The Canadian dollar rose for a fifth day against its U.S. counterpart as oil, the country’s largest export, touched its highest point in a month, prompting investors to reverse near-record bets the currency will fall.
Canada’s dollar rose against the majority of its 16 most- traded peers as the discount Canadian oil producers face to the U.S. benchmark narrowed to the least in almost five months. The currency has gained since a report showed last week that bets by futures traders that the Canadian currency would fall versus the U.S. dollar outnumbered bets it would rise by the most in seven years. Inflation increased in February to 0.7 percent from 0.1 the prior month, according to a Bloomberg survey before tommorow’s report.
“It’s short covering, Canadian dollar short covering,” Greg Anderson, head of Group of 10 currency strategy at Citigroup Inc., said by phone from New York. “Everybody who’s short the Canadian dollar knows that everybody else is short the Canadian dollar, and it’s an uncomfortable spot to be in. So they try to slip out the back door, and I think that’s part of what’s behind Canadian dollar strength.” A short position is a bet an asset will decline in value.
The loonie, as the Canadian dollar is known for the image of aquatic bird on the C$1 coin, rose 0.5 percent to C$1.0161 per U.S. dollar at 5:00 p.m. in Toronto. One Canadian dollar buys 98.42 U.S. cents. The loonie rose seven straight trading days in the period ending Dec. 12.
Canada’s benchmark 10-year government bonds were little changed with yields at 1.81 percent. The 2.75 percent security maturing in June 2022 cost C$107.87. The Bank of Canada will auction C$3.3 billion of 10-year notes tomorrow.
Futures of crude oil rose 1.4 percent to $96.16 per barrel in New York after reaching $96.45, the highest point since Feb. 20. The discount between the Canadian and American benchmark crude oil blends touched C$16.25 for a second day, the narrowest since Oct. 17, after reaching a record of C$42.50 on Dec. 14.
The Standard & Poor’s GSCI Index of 24 commodity prices gained 0.9 percent and the S&P 500 (SPX) Index of U.S. stocks climbed 0.8 percent.
A Citigroup model that combines equity and commodity prices with interest-rate differentials to model the loonie versus the U.S. dollar shows the Canadian currency is 2 percent undervalued and should rise toward parity, according to a research note released today.
“The data we’ve seen in Canada so far has been bad data, but we haven’t really begun to see February data yet,” said Citigroup’s Anderson. “People will start to form their projections of numbers, and the numbers will come out and people will say hey, hold on, wait a minute, why do we have this big CAD short again?”
Canada’s economy grew 0.1 percent in January after shrinking 0.2 percent the month before, according to the median estimate of a Bloomberg survey of 24 economists before the government reports the data March 28.
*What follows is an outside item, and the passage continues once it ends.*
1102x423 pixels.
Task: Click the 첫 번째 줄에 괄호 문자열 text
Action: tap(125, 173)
The difference in the number of wagers by hedge funds and other large speculators on a decline in the Canadian dollar compared with those on a gain -- so-called net shorts -- was 65,331 on March 19, compared with net shorts of 53,397 a week earlier, data from the Washington-Based Commodity Futures Trading Commission showed. That was the most since March 2007.
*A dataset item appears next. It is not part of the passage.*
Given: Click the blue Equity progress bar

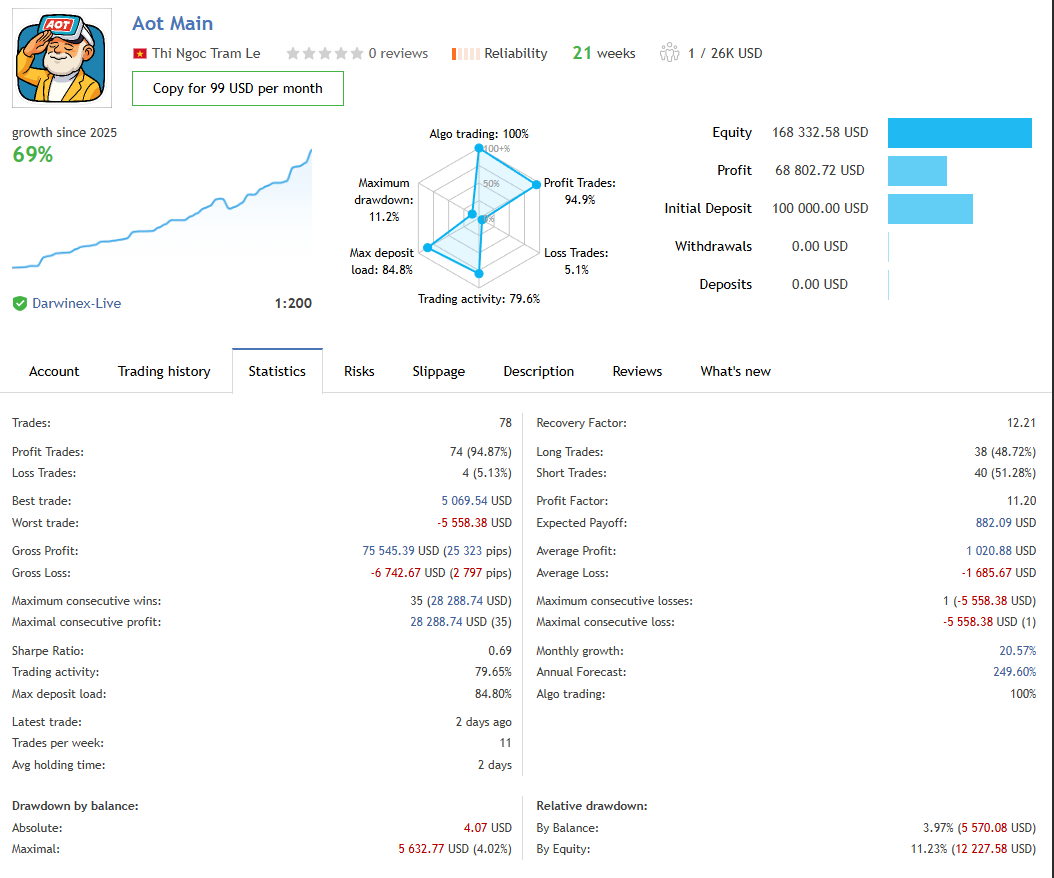Looking at the screenshot, I should click(x=959, y=132).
The Canadian dollar gained earlier along with the currencies of fellow commodity exporters Australia and New Zealand as European officials disagreed on whether the financial rescues of Cyprus would act as a template for future bank bailouts.
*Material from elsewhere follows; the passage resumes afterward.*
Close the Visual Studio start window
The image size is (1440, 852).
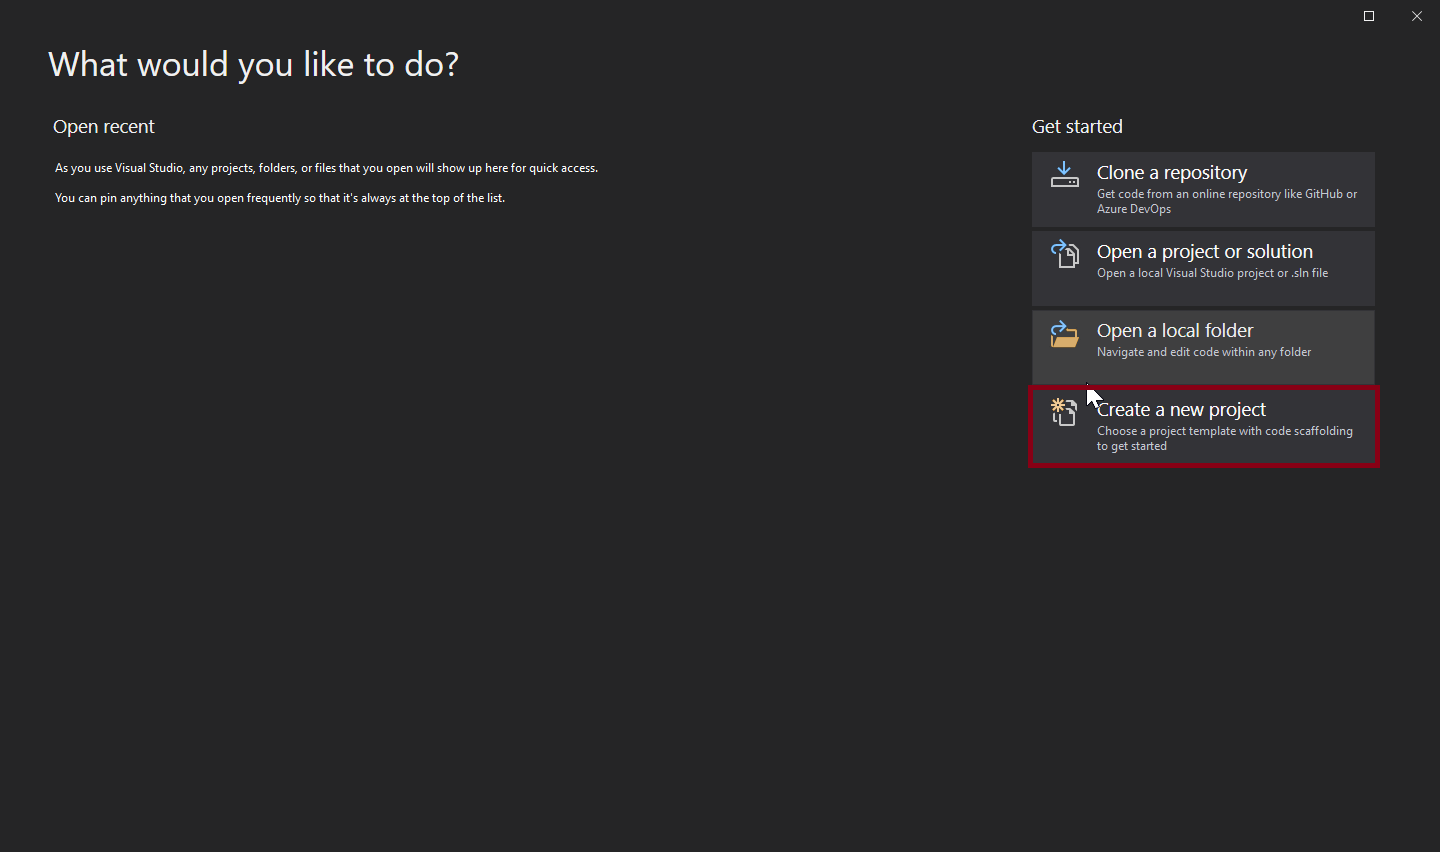pos(1417,16)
“The Aussie, Kiwi and Canada have outperformed this week, and it may be there’s a bit of a refuge bid there for those currencies during this sort of uncertainty in Europe,” said Shaun Osborne, chief currency strategist at Toronto-Dominion Bank (TD) by phone from Toronto.
The Canadian dollar has gained 0.6 percent in the past week against nine other developed-nation currencies tracked by the Bloomberg Correlation-Weighted Index. The Australian dollar has gained 0.7 percent and the New Zealand currency has gained the most at 1.8 percent.